Bois Hardy : la résistance s’enhardit
Accrobranches
Des urbannis obstinés du potager à la bonne franquette.
Le Bois Hardy, une épine dans le beau plan de « requalification urbaine » du bas Chantenay. Pour y coller 400 nouveaux logements, le projet doit faire table rase des négligeables qui s’occupent de cette petite enclave verte nichée sur les coteaux au sud de Bellevue. Depuis trois ans, une soixantaine de familles défendent pour ces terrains un autre futur que celui de l’urbanisme officiel bien balisé, entre le site prévu pour l’Arbre aux hérons et la brasserie privée chic desservie par navette fluviale*. Solidarité, générosité, convivialité, jardins partagés : les habitants se battent d’arrache-pied de tomate pour garder sur ces quatre hectares des années de vie en communs ancrée dans la tradition ouvrière de l’ancienne cité Arthur-Benoît. Des règles d’usages ont été formalisées et adoptées pour permettre de jouir de cet espace de liberté sans nuire à l’autre. Les allées et sentiers qui slaloment entre des petits potagers servent de corridors écologiques à toute une petite faune habituellement sacrifiée au nom de la « nécessaire densification urbaine ». Miniréservoirs de biodiversité, ronciers et petits bosquets sont préservés. Plein de bon sens populaire, ce soin à l’environnement se passe très bien des fameuses agences conseils pompeuses d’argent public.
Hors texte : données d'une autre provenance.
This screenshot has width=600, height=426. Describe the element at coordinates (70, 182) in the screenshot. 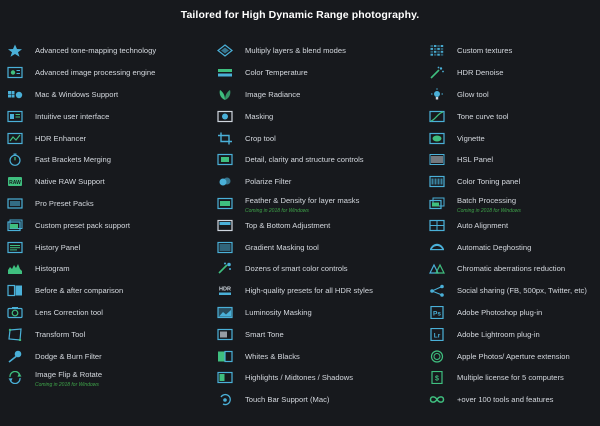

I see `feature-label: Native RAW Support` at that location.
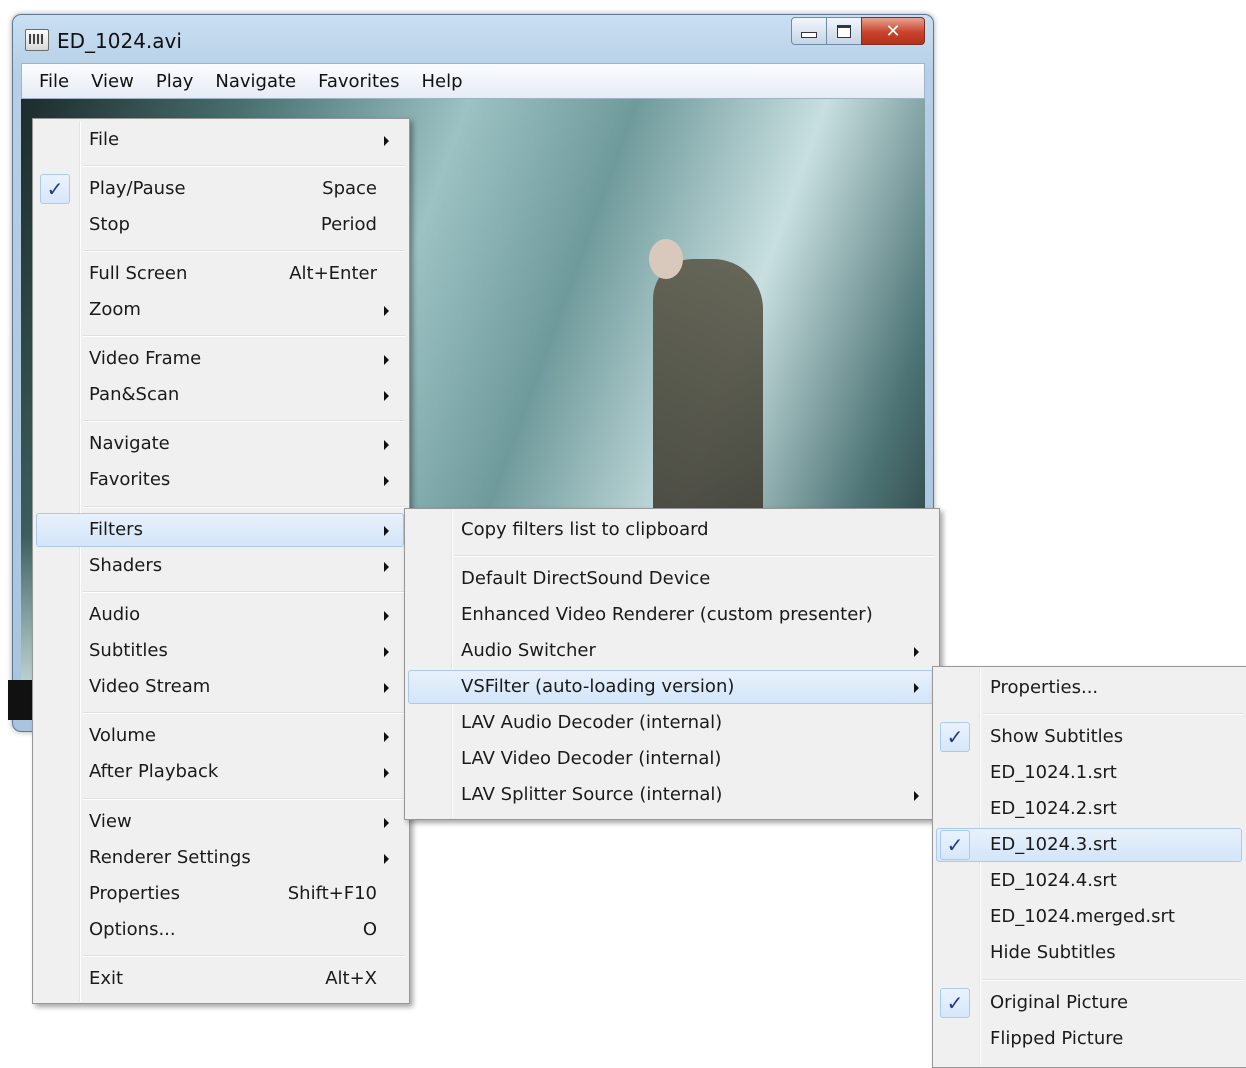 The width and height of the screenshot is (1246, 1068). Describe the element at coordinates (220, 858) in the screenshot. I see `context-menu-item-renderer-settings: Renderer Settings` at that location.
Symbole de la résistance technocratique : en plein milieu du territoire rebelle, une parcelle de quelques centaines de mètres carrés, héritée de son grand-père, appartient à un agriculteur installé dans une autre commune. Cet ancien animateur socioculturel qui a exercé dans les quartiers nantais refuse mordicus de vendre à la ville. Les petits proprios de la ruelle privée voisine sont aussi cabochards. Il y tiennent, à ce petit coin de paradis où on chante à l’occasion en buvant des coups, ambiance guinguette et grignote bonne franquette. Un îlot de verdure plein de sculptures en tous genres pendues aux arbustes, comme une pluie d’ex-voto accrochée aux branches. Un vrai droit de véto contre l’urbanisme autoritaire.
* « Naviguez bourré », Lulu n°109 – 110, avril 2020.